3. The method for updating an access policy according to claim 2, wherein the set of parameters for updating the access policy comprises at least one parameter belonging to a group comprising:

a network address of at least one access server to the first network,

an address of at least one terminal of the second network,

the address of a network of the second network,

an identifier of the first network,

a domain or sub-domain name whose management is delegated to at least one access server to the first network,

a domain name to which at least one access server to the first network belongs, and

an identifier of at least one compute node in a node cluster, the compute node belonging to the first network.

4. The method for updating an access policy according to claim 3, wherein the parameters included in the at least one set of parameters for updating the access policy are selected according to rights associated with a mobile terminal attached to the second network.

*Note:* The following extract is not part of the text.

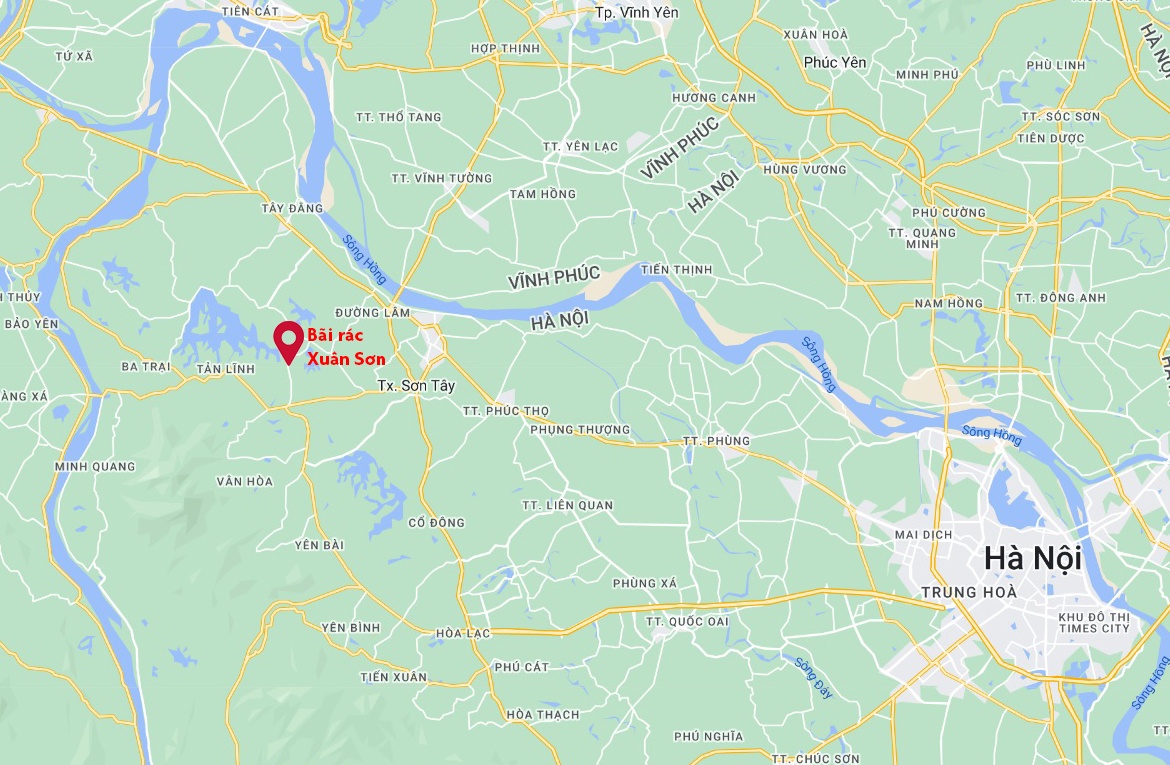Select the HÒA LẠC place label
This screenshot has height=765, width=1170.
463,634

5. The method for updating an access policy according to claim 3, wherein the parameters included in the at least one set of parameters for updating the access policy are selected according to services hosted within the first network.

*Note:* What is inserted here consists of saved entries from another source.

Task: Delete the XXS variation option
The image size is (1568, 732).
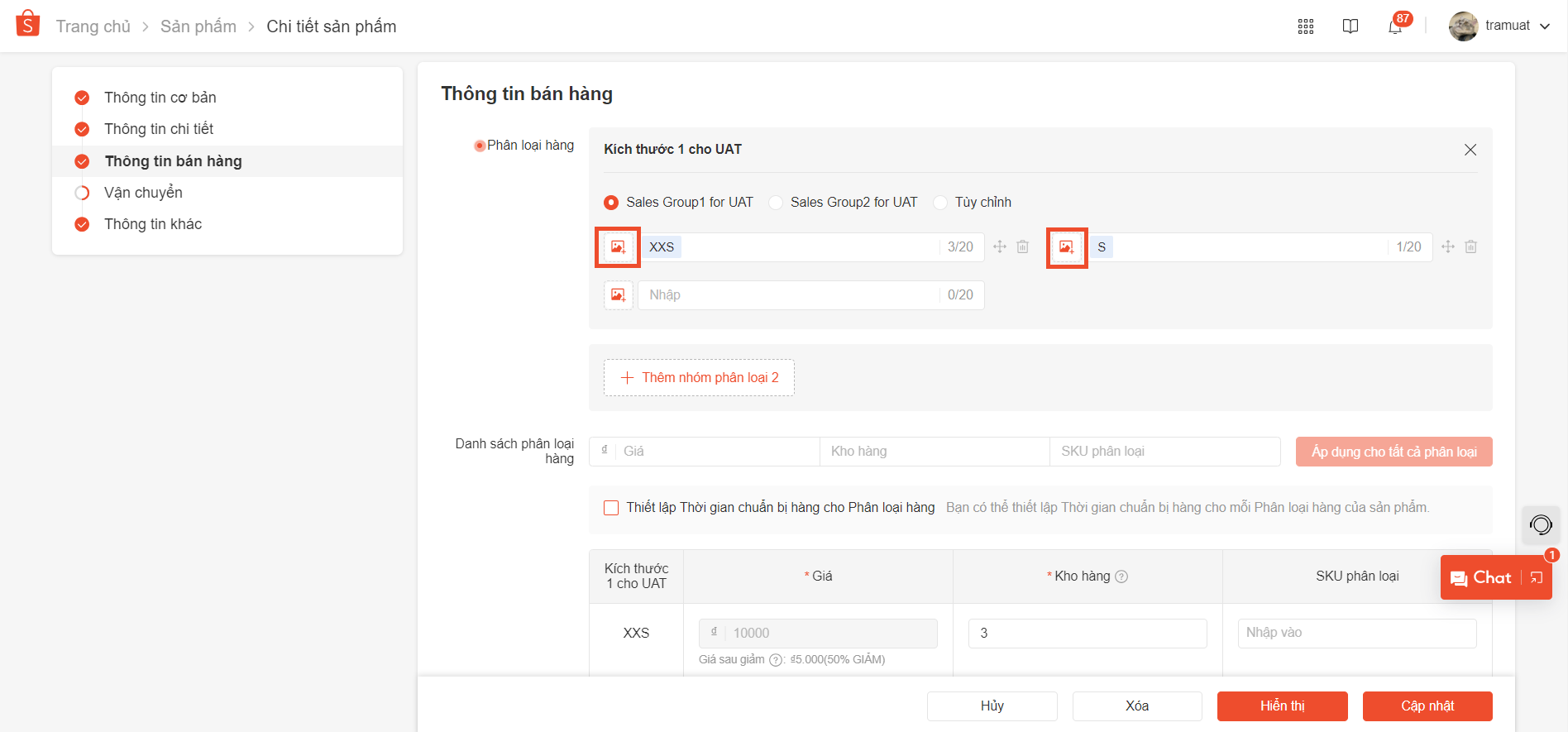Action: (x=1023, y=247)
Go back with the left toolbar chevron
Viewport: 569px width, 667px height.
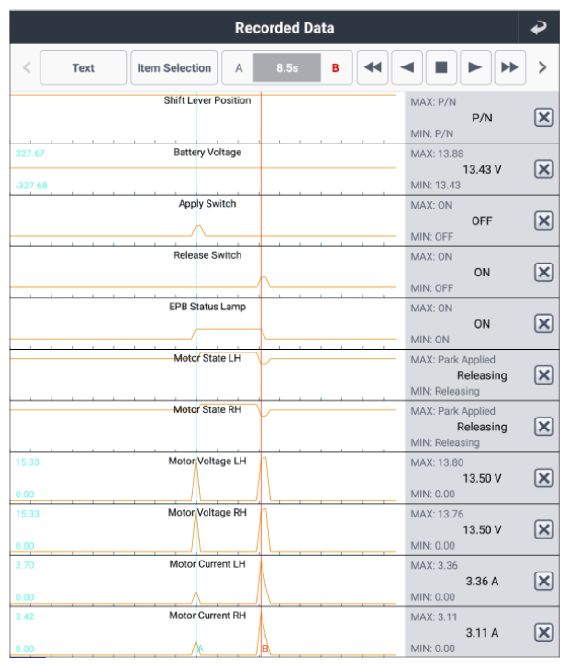click(x=26, y=68)
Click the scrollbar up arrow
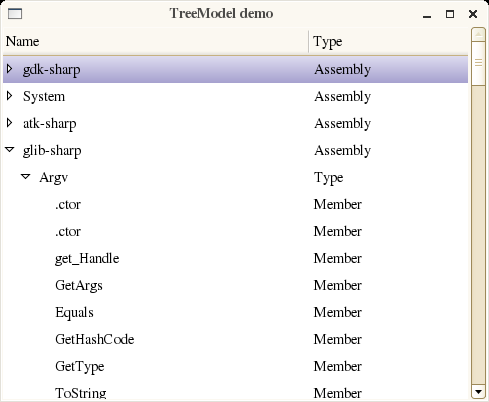This screenshot has width=489, height=402. pyautogui.click(x=478, y=35)
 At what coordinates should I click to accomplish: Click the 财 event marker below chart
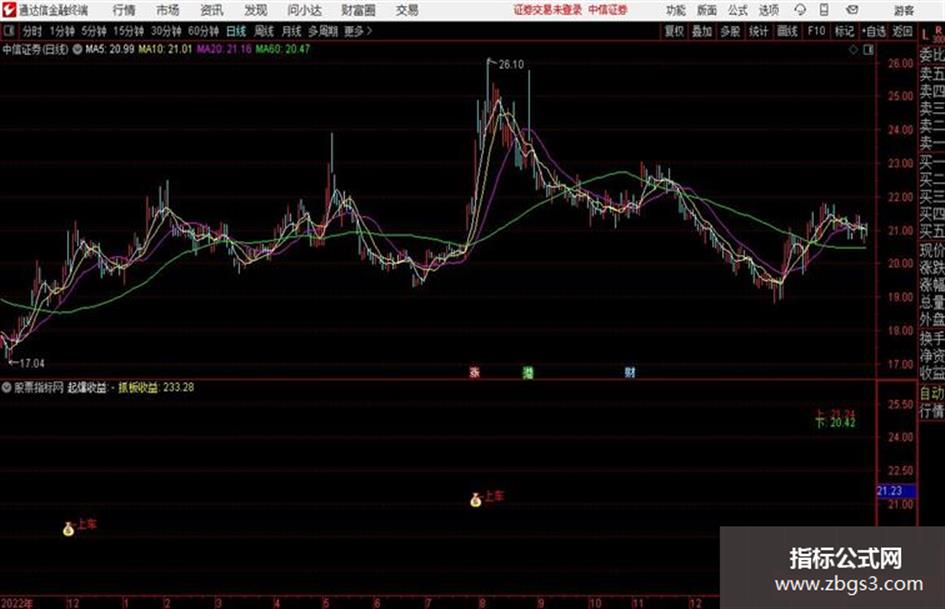click(630, 372)
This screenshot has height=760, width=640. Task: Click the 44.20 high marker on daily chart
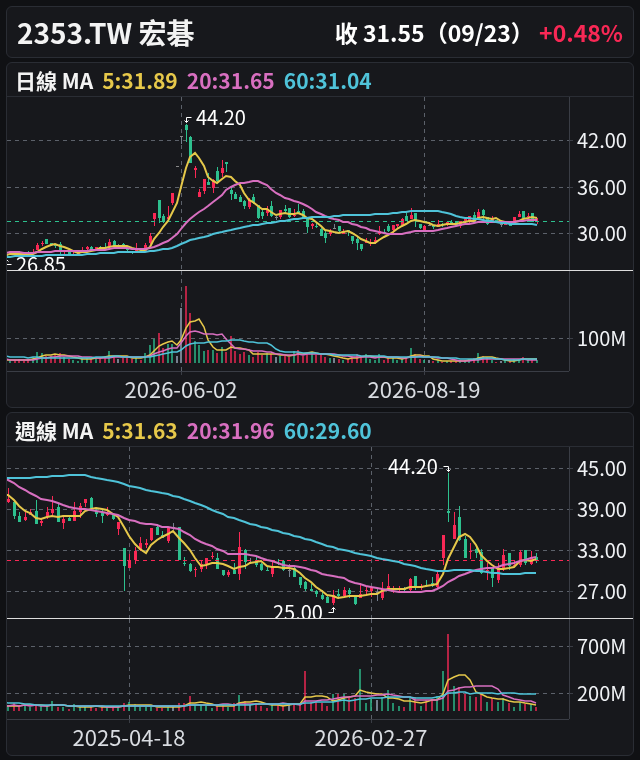[221, 118]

6. The method for updating an access policy according to claim 2, wherein the updating comprises the transmission of information for updating the data routing function to another entity of the second network implementing the data routing function.

7. The method for updating an access policy according to claim 6, wherein the device implements a function for coordinating the access to the transmission medium of the second network.

8. The method for updating an access policy according to claim 6, wherein the device implements a function for predicting the load of the second network.

9. The method for updating an access policy according to claim 6, wherein the device implements a function for exposing the capacities of the second network.

10. A method of communicating between a first device of a first telecommunication network and at least one second device belonging to a second telecommunication network, the method being implemented by the first device and comprising the following:

generating at least one set of parameters for updating the access policy to the first network, initiated by obtaining information relating to a modification to the access policy, and

transmitting, to the second device, the set of parameters for updating the access policy to the first network.

11. The method of communicating between a first device in a first telecommunication network and at least one second device belonging to a second telecommunication network according to claim 10, wherein obtaining information relating to a modification of the access policy occurs at repeated time intervals.

12. A device belonging to a first telecommunication network comprising at least one processor configured to:

receive at least one set of parameters for updating an access policy to a second telecommunication network, and

update a data routing function implemented within the first network by means of the set of parameters for updating received.

13. A device belonging to a first telecommunication network comprising at least one processor configured to:

generate at least one set of parameters for updating the access policy to the first network, initiated by obtaining information relating to a modification to the access policy, and

transmit, to a second device belonging to a second telecommunication network, the set of parameters for updating the access policy to the first network.

14. A processing circuit comprising a processor and a memory, the memory storing program code instructions of a computer program to execute the method according to claim 1, when the computer program is executed by the processor.

15. A processing circuit comprising a processor and a memory, the memory storing program code instructions of a computer program to execute the method according to claim 10, when the computer program is executed by the processor.